#### EXERCISE
Although the entries hold pictures, only their words are printed back, exactly as given.

#### SOURCE MATERIAL

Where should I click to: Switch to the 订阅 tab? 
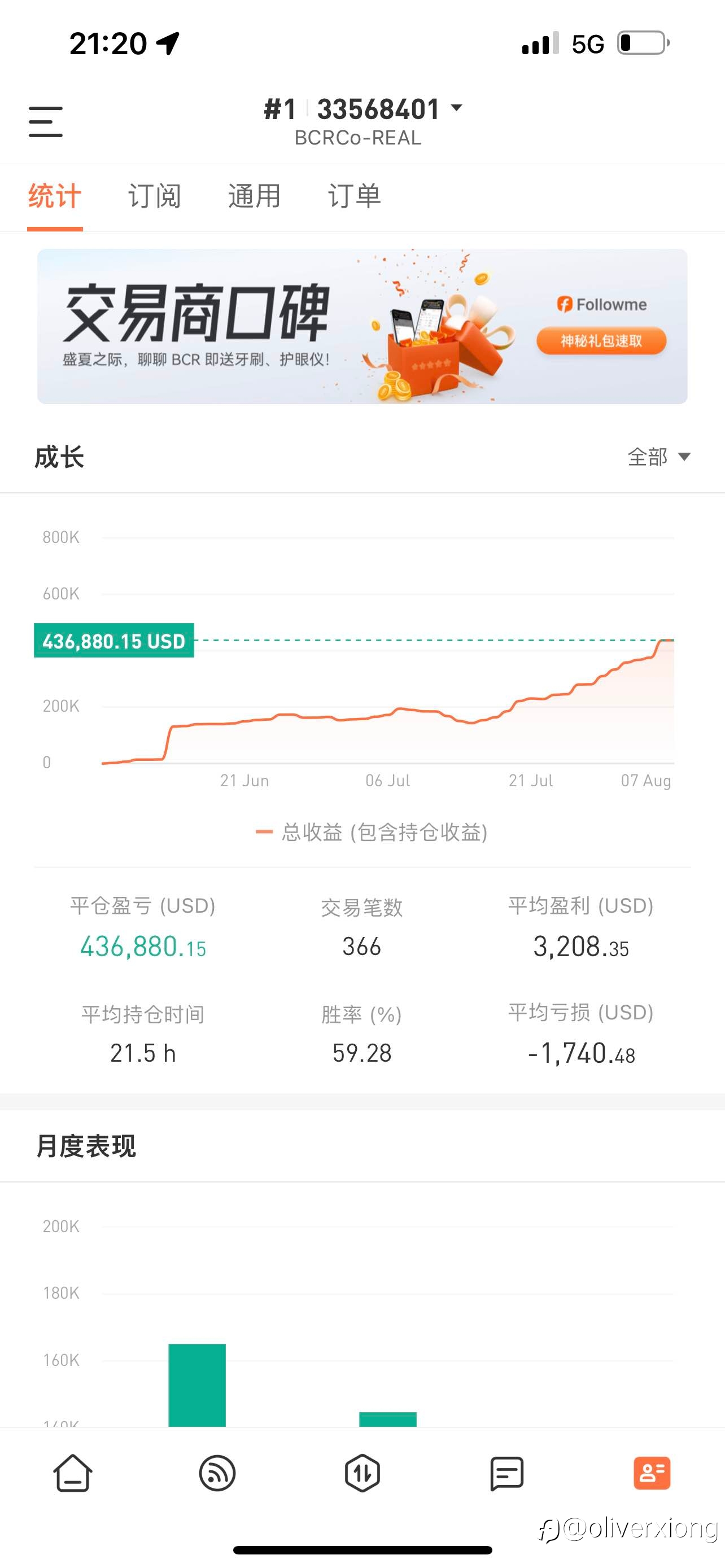[x=155, y=196]
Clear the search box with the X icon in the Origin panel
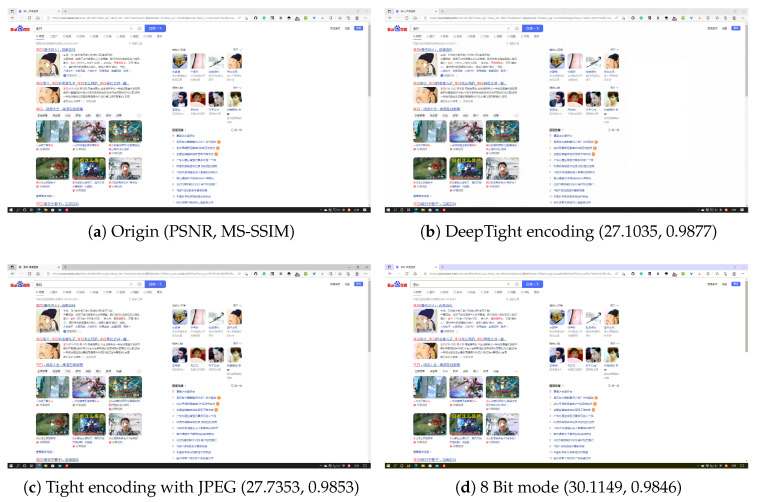Viewport: 758px width, 502px height. pos(131,29)
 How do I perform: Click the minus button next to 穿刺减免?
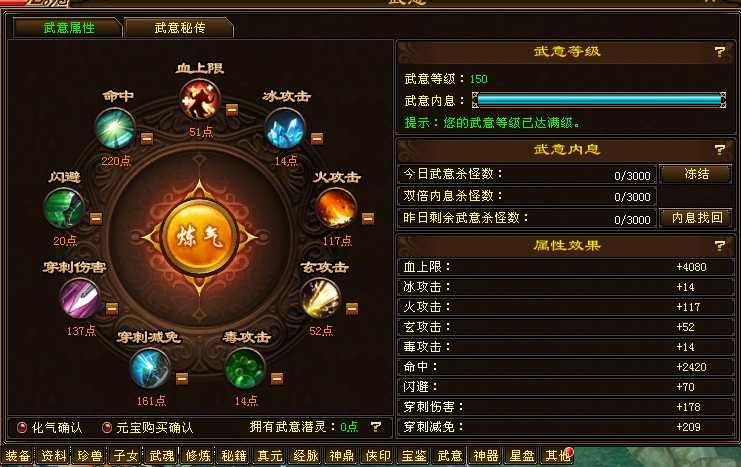(x=182, y=378)
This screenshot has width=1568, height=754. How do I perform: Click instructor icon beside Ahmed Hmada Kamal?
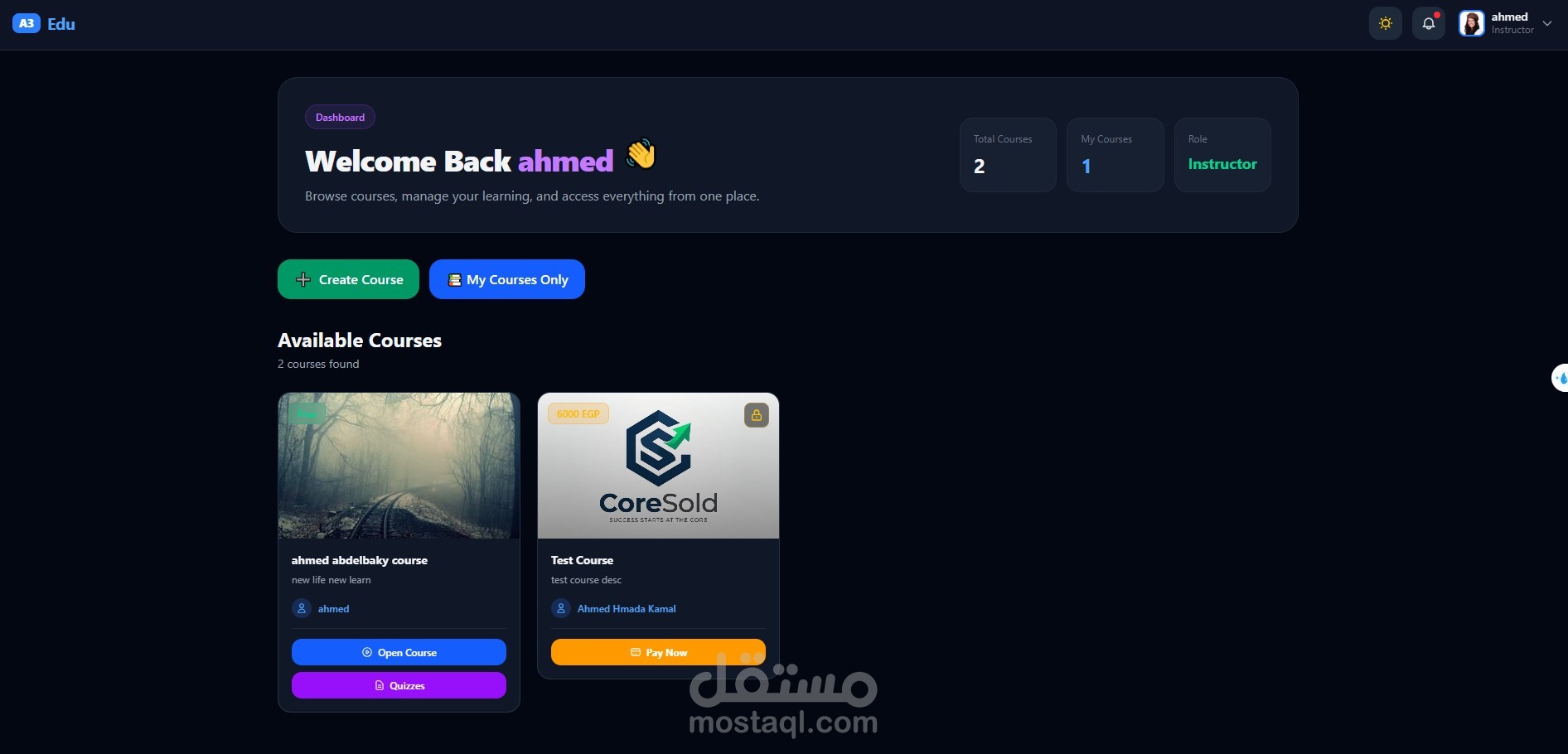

#### EXERCISE SOLUTION
Where should I click to: Switch to the 订阅 tab? 
[x=155, y=196]
Clear the search box with the X icon in the Origin panel
Viewport: 758px width, 502px height. pos(131,29)
 How do I perform: Click the minus button next to 穿刺减免?
(x=182, y=378)
This screenshot has width=1568, height=754. How do I perform: Click instructor icon beside Ahmed Hmada Kamal?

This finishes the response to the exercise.